When a direct allocation is not made, salaries, with certain exceptions hereinafter noted, shall be allocated on whichever of the following bases, or combinations thereof, are appropriate: Number of Items or Units, Time Studies, Overhead on Other Allocations, Premiums, Dollar Volume of Losses, and Other Special Studies.
All bases of allocation, and the application thereof, shall be subject to restrictions, modifications and exceptions in the General Instructions Regarding Allocation Bases which follow.
Item and unit counts may include Number of Premium Entries, Number of Policies, Number of Loss Entries, Number of Accidents, Number of Employees, and any other unit or item counts which aid in the allocation of expenses. To the greatest practical extent, such unit or item counts shall be applied only to expenses incurred in activities having a direct relationship to the bases.
In determining the applicability of Number of Premium Entries as a basis of allocation, consideration shall be given to the number of premiums on original policies plus additional premiums, return premiums, reinsurance premiums, and return premiums on reinsurance. Where more than one card is punched or more than one entry is made covering only one amount, consideration shall be given procedural differences in connection with types of entries.
In determining the applicability of Number of Policies as a basis of allocation, consideration shall be given to policies underlying another policy, to policies covering more than one line of business, to policies for various terms, and to the effect on cost of procedural differences in connection with types of policies.
In determining the applicability of Number of Loss Entries as a basis of allocation, consideration shall be given to the number of gross entries plus salvage entries and reinsurance entries, for paid or outstanding losses, or both, and to the effect on cost of procedural differences in connection with types of loss entries.
In determining the applicability of Number of Accidents as a basis of allocation, consideration shall be given to accidents on which specific estimates are set up, those on which no specific estimate is made, and those for which no claim is made, and to the effect on cost of procedural differences in connection with types of accidents.
The basis Number of Employees is of limited application and shall be used only where the cost logically follows the number of employees. It may be of use, where properly weighted, in allocating such units as cafeteria, personnel department, and payroll department.
Time studies are actual measurements of time required to make motions, to complete a routine of regularly occurring procedure. In contemplating the use of a time study as a basis of allocation, consideration shall be given to the number of motions which must be studied to obtain a valid average and to possible distortions in the average caused by exceptional conditions during the study.

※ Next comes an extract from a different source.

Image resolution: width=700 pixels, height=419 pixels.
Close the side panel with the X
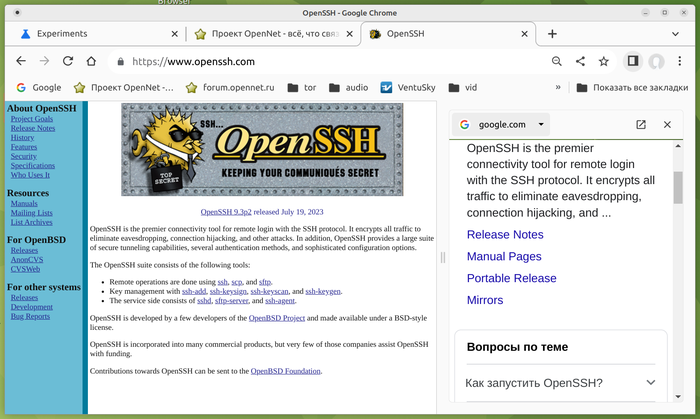point(668,125)
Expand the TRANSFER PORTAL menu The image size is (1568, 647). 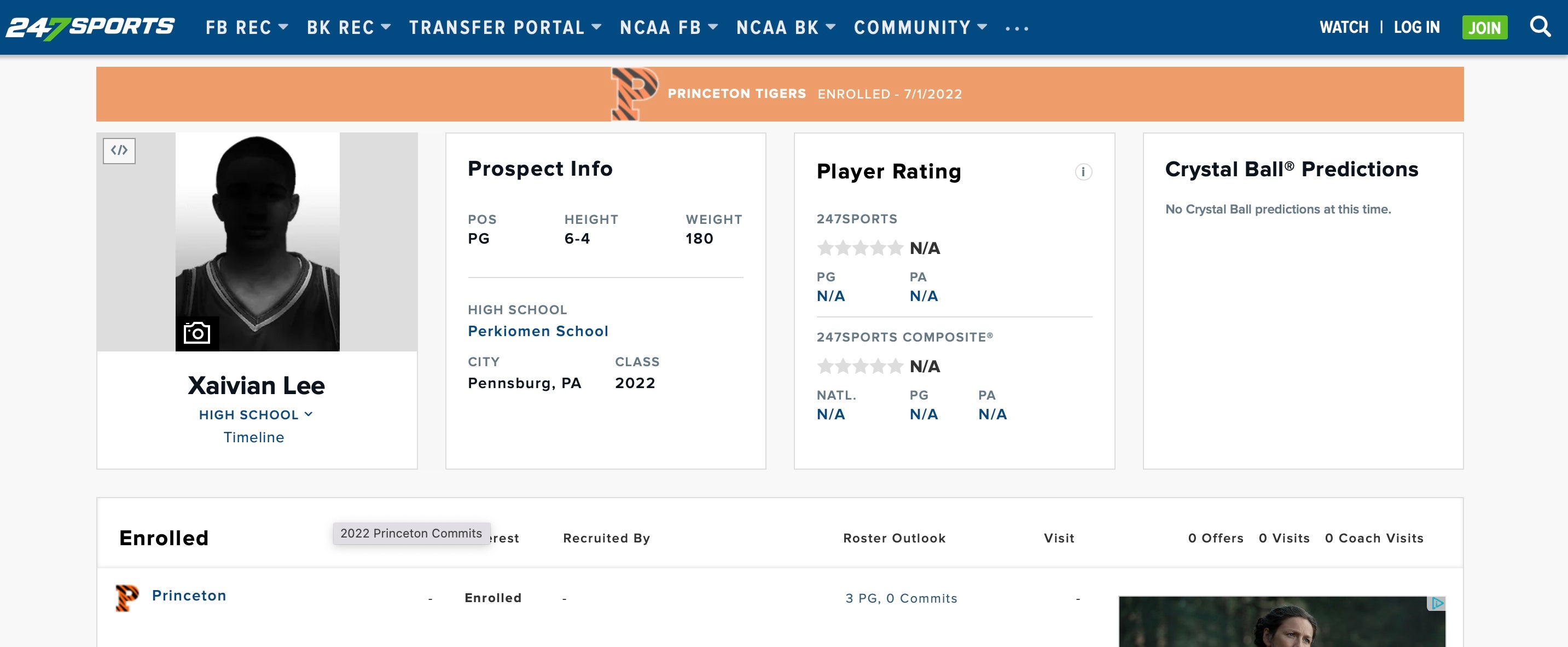tap(504, 27)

Salaries of supervisors and executives may be distributed as an overhead on the salaries of employees whom they supervise. Salaries of departments such as mail and general stenographic may be distributed as an overhead on the salaries of people whose work is handled. However, no salaries shall be distributed as an overhead on other allocations if any other basis is more appropriate.
Premiums shall not be used as a basis of allocation except when specifically noted as a permissible basis or when the expense is incurred as a percentage of premiums (subject to instructions under Commission and Allowances in s.
Ins 6.30 (3) (a) 2. c.), or when the expenses are logically allocable on the basis of premiums. In no event shall premiums be used as a basis of allocation in connection with clerical, technical, secretarial, office maintenance, supervisory and executive activities unless such basis is clearly appropriate and until all other reasonable bases of allocation have been considered and found less appropriate than premiums.
In determining the applicability of premiums as a basis of allocation, consideration shall be given to the applicability of direct and reinsurance premiums, and written, earned and unearned premiums, as well as to subdivisions thereof.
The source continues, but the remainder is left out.